The introduction of design-based sampling constituted a clear breakpoint in quantitative morphology, since the commonly methods used previously were based on model-based sampling. A “model” is represented by a theoretical construct built up based on a priori assumptions about the histological variables of a tissue/organ. The model allows to deal with the differential sampling probability of particles by “weighting” the rough numerical data. An example is Abercrombie’s method (Abercrombie 1946; Hedreen 1998) that allows the weighing of the number of cells sampled based on the mean diameter (measured on the z axis) of that cell population. Since the variability in the extension on the z-axis influences the probability of being sampled in more sections, data on cell counts are corrected based on the mean height of cells measured on the z-axis. Of note, while most authors refer to and use the “model-based” Abercrombie method (Abercrombie 1946, p. 240), this author also describes a second method (p. 244) that, in fact, can be seen as the first unbiased “design-based” method for particle counting in histological sections. This method is based on cutting alternate sections at two thicknesses that are as different as possible (the author gave the example of 5 and 12 μm). Then, the particle profiles (e.g., cell nuclei) are counted in both sections. The difference in the profile counts at these two thicknesses is the true number of particles in 7 μm (the difference between the thicker and the thinner section).

While Abercrombie’s methods were suitable for coping in most cases with size-related bias (Geuna 2000), what makes the dissector a seminal tool that has revolutionized the approach to quantitative morphology is its clear advance over the still widely used simple profile sampling (while Abercrombie’s methods were still based on profile counts). Simple profile-based sampling, i.e., the sampling of objects’ profiles on one section, is based on the assumption that the number of cross-sectional profiles is directly proportional to the number of objects and thus no correction factor is necessary for converting profile number to object number. Clearly, this assumption is wrong since the number of profiles is almost always larger than the number of objects and thus number estimates will be biased due to size-related differences in the probability of being sampled (larger objects have a higher probability of being detected in more than one section). In practical terms, an increase in the size of cells will be erroneously interpreted as an increase in their number (West 1993; Coggeshall and Lekan 1996).

A potential source of confusion is the use of different terms that focus on the different features/properties of the disector (Benes and Lange 2001; West and Slomanka 2001), namely: (1) “disector probe” refers to its property of creating a 3-D volume and the set of rules that allow to determine when an object is inside or outside the volume (in order to avoid counting the object more than once); (2) “disector method” refers to the possibility to use the disector’s principles for the unbiased estimation of the total number of objects in a tissue/organ; and (3) “disector sampling” refers to the use of disector probes to select a representative sample of objects ensuring that each object has the same probability of being sampled.

The optical disector

The disector procedure is based on the use of pairs of parallel histological sections (and has been lately renamed “physical disector”); though reliable, it proved to be very time-consuming and inefficient in an age when digital histological images were not available.
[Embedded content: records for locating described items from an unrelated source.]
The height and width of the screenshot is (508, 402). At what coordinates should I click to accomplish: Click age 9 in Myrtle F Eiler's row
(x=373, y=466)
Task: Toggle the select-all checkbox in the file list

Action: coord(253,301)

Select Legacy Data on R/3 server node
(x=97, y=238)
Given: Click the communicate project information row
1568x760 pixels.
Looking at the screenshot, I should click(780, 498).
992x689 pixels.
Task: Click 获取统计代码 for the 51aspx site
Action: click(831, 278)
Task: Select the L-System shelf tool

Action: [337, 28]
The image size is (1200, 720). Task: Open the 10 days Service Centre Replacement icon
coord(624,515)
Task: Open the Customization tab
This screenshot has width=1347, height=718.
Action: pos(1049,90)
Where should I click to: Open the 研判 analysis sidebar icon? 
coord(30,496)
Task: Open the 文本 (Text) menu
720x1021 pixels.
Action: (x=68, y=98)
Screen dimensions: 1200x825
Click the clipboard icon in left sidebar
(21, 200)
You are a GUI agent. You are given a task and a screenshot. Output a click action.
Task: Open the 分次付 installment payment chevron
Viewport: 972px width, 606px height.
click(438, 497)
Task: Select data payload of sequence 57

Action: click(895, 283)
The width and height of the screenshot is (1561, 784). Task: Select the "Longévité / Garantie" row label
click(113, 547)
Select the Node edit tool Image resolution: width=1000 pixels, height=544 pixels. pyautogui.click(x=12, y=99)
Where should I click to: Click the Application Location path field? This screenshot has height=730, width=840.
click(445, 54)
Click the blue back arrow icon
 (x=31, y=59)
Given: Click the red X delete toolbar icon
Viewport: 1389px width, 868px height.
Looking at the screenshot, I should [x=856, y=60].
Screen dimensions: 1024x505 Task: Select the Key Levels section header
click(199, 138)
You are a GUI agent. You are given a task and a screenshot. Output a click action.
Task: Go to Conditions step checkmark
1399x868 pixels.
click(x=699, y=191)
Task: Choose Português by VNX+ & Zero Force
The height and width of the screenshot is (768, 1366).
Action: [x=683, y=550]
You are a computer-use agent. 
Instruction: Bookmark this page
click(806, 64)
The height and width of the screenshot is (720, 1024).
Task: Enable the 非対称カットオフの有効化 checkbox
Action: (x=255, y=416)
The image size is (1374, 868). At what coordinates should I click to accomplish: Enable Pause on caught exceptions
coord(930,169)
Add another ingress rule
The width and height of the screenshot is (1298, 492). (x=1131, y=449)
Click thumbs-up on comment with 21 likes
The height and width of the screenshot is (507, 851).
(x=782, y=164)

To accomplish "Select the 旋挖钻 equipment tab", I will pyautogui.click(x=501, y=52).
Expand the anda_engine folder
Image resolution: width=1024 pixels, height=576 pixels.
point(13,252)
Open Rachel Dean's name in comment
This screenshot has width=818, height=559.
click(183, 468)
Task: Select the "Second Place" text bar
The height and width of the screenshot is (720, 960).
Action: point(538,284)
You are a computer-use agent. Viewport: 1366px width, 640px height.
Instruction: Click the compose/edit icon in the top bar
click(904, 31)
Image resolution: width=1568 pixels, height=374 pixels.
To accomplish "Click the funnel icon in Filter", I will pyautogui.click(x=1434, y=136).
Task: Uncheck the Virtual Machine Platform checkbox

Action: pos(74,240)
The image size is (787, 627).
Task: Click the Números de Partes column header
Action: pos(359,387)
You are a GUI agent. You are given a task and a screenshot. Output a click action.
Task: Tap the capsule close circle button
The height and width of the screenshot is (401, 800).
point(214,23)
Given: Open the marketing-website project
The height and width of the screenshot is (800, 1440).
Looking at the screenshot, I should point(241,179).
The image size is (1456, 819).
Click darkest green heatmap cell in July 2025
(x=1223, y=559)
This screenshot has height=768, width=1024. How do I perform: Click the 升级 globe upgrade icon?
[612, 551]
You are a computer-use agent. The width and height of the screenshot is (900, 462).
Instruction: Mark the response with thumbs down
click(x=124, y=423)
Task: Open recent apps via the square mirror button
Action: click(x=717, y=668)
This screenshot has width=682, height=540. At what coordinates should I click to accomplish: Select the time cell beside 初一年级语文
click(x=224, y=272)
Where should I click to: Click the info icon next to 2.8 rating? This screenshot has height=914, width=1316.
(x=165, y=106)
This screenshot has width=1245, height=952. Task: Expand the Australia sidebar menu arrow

Thus, an important advancement was made by the development of the optical disector, which is represented by a 3-D sampling probe created by means of successive focal planes in a thick section (Fig. 1b); the particles are then sampled when they first come into focus within the sampling volume (Gundersen et al. 1988b), i.e., when their “top” meets the observation plane moving along the z-axis. This procedure makes the sampling of tops faster and thus the procedure more efficient. However, it should be pointed out that the optical image of the top is not a-dimensional and sometimes not easy to be unequivocally detected (Guillery 2002).

Systematic random sampling

As previously mentioned, randomness (i.e., to assure that all particles in the sampling space have the same chance of being sampled) is the main goal of design-based sampling. Whereas the use of disector probes can guarantee randomness in each pair of histological sections (for the physical disector) or each single histological section (for the optical disector), randomness should be also guaranteed with regard to the selection of the section pairs or single sections. This most efficient method is systematic random sampling (Gundersen et al. 1999), which is based on the systematic selection of every n th section of the tissue/organ from one randomly selected starting section (where n is the distance between serial sections of the whole tissue/organ that is preliminary decided upon in relation to the amount of sampling required).

The fractionator

The combined use of disector (physical or optical) probes and systematic random sampling allows the easy accomplishment of the unbiased estimation of the total number of objects in a given anatomical/histological region. This is obtained by calculating the mean density of objects in the randomly selected disector volumes and then by multiplying the density by the total volume of the region in which the objects are distributed.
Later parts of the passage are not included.